Examination of Emily Dickinson's poem brings to light the underlying theme that people should speak the truth. Barely a stanza goes without an aspect of truth mentioned. The first stanza of the poem kicks things off by giving a directive to fellow poets on how to go about their writing task in exposing the truth. Dickinson suggests to poets that they must tell the truth in their poetry. However, she asserts that in doing so, poets should hold back in a manner that truth is brought from an angle and not directly. This is what she describes as "tell it slant." In slanting, poets are aggrandizing all the details of the truth. Success in telling the truth only comes when it is done tangentially. "Success in circuits" (1.2) as she believes goes perfectly around an idea eventually coming back to the same spot. By this, only details should be let out and, in the end, giving the whole truth. According to Dickinson, she believes that the power of truth is so overpowering for people's weak perception hence can be surprising. Subsequently, the truth would end up overwhelming individuals or some people might end up understanding it. Thus, in the same way, a person would explain to a child the great but fearful lightning to lessen their awe, so should the truth be presented to people indirectly before they can see the truth itself. This is when she emphasizes that. "...the truth must dazzle gradually, or every man is blind".
The poem also employs some literary styles to help express the theme of truth. Dickinson uses metaphors and allusions to return to the subject of truth severally. For instance, Dickinson makes a comparison of likening the truth to light. This associates truth to something that enables people to see. Something that at times can be bright to the point that it hurts the eyes. This is a larger truth that is real and deep. On the same note, in the last stanza, the "Truths superb surprise" also personifies the truth as having the ability to give surprises. The literary techniques help in manifesting the theme of truth.
The theme of truth in Dickinson's poem and the ideology of how to reveal truthful facts in writing is reflected in Warner's narration, 'The Congo we Listen to.' In the first stanza, Dickinson suggested that tell all the truth, but make the approach at an angle. 'The Congo we Listen to' express truth on a very crucial issue. Rape is a serious case, and indeed, people pity the victims. Making people believe that there is a significant number of Congolese women who fabricate lies that they are rape victims is difficult. However, this is something that the podcast has achieved and revealed every aspect of the lies speaking only but the truth. In addition, the truth is also told at an angle while pitying the women who are actual victims of rape.
Conversely, Dickinson also suggests the success of telling the truth, comes in the circuit. She asserts that the process should go around giving bit by bit about the fact till the end. Precisely to this assertion has the podcast narration followed. The story takes a circuit and begins with Laura Heaton arriving in Congo and together with his Congolese guide traveling down to the countryside.
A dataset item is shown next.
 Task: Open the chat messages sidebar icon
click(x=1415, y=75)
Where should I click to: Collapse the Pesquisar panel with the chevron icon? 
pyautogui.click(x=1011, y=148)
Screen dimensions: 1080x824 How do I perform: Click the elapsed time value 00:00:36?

The way the narration happens is whereby you even do not know what the podcast intends to reveal. Then detail by detail and bit by bit, the story pours out, and the truth is brought into the light. No assertion is made concerning whether it is wrong that the women are telling lies. By this, the listener gets a more profound understanding instead of being inclined on one side of the story.
Another point addressed in Dickinson's poem is that the truth is too bright to bear. This means that if a whole truth is exposed at once, it might hurt people's emotions. Nobody knew that the numbers presented in regards to rape victims in Congo are highly prejudiced. Worse is that rich countries are the ones who make the situation exaggerated. In other words, it is the wealthy nations who are lying to themselves. This truth is hurtful and appears as if the author enlightens on the truth in a manner that saddens. It is difficult to accept that the information that has been available for all this time is nothing but mere fabrications. On the same note, the unusual nature of truth equally manifests in the narration. Dickinson (2016) says that the truth is beyond human comprehension and is very surprising. It is hard to deny that what Warner narrates in the podcast does not surprise. In fact, it sends you to inquire further to affirms whether his assertions are factual. Dickinson discusses these and other elements of truth in her poem.
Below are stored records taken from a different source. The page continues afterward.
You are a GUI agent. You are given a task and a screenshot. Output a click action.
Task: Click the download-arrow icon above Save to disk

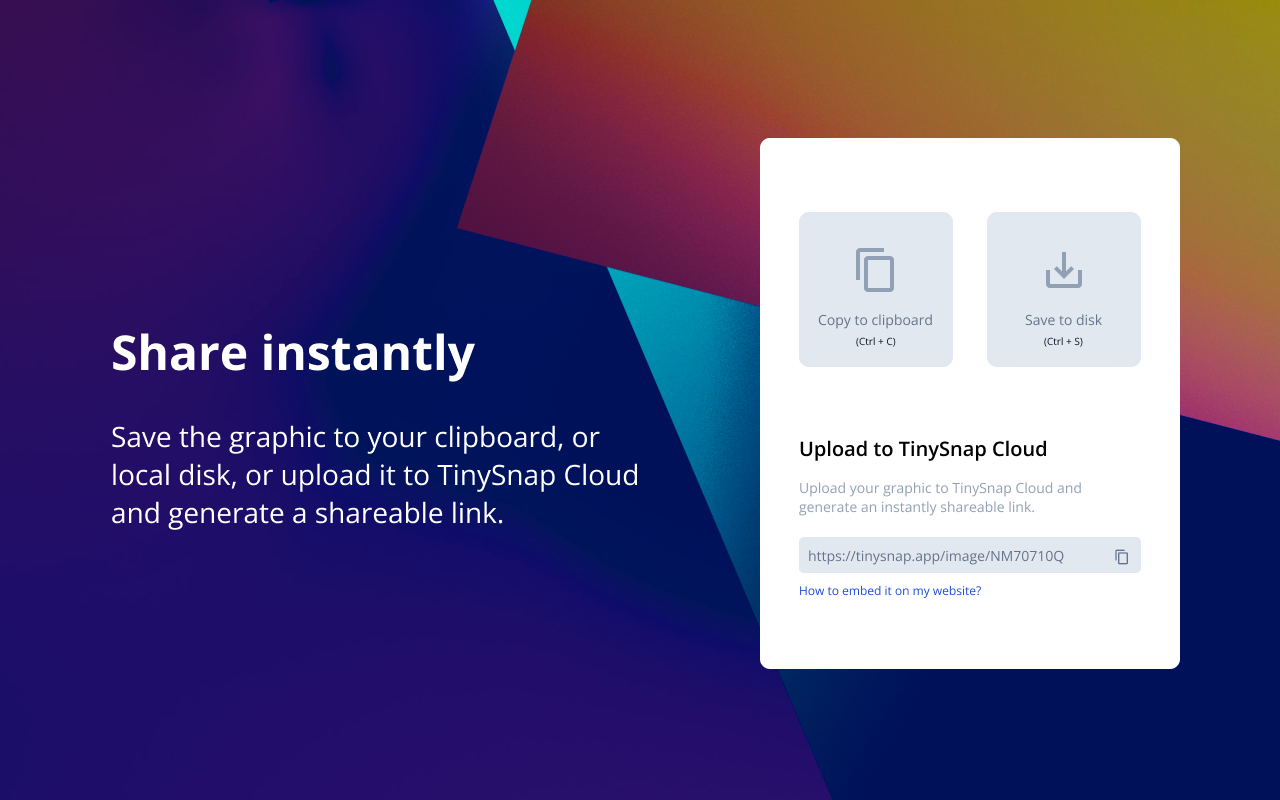[x=1063, y=269]
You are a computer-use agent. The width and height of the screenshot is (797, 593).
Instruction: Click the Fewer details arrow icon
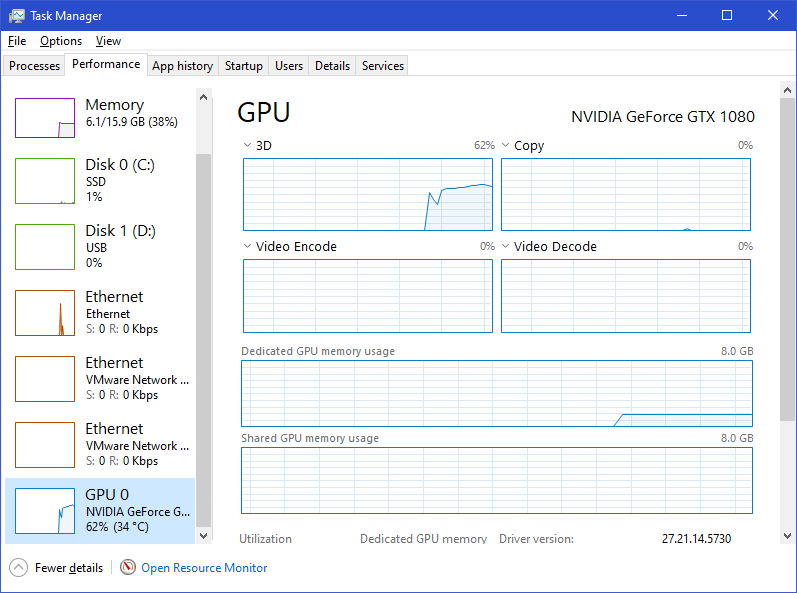point(18,567)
In brief, as seen in the above discussion, telling the truth is a responsibility bestowed to media and literature. The two pieces mentioned in the text both portrays the theme of speaking truth. Dickinson's poem teaches on how the truth should be exposed while Warner's narration practically follows Dickinson's assertions. In the end, the underlying message is that there is a protocol that is followed in presenting lies. This is because the nature of truth requires it to be reported tactically to reach the intended audience successfully. Truth is part of the society, what matters is how you tell it.
Dickinson, E. (2016). Tell all the truth but tell it slant-(1263). Poetryfoundation.org.
NPR, R. T. (2017). The Congo we Listen to [Recorded by G. Warner]. United States of America.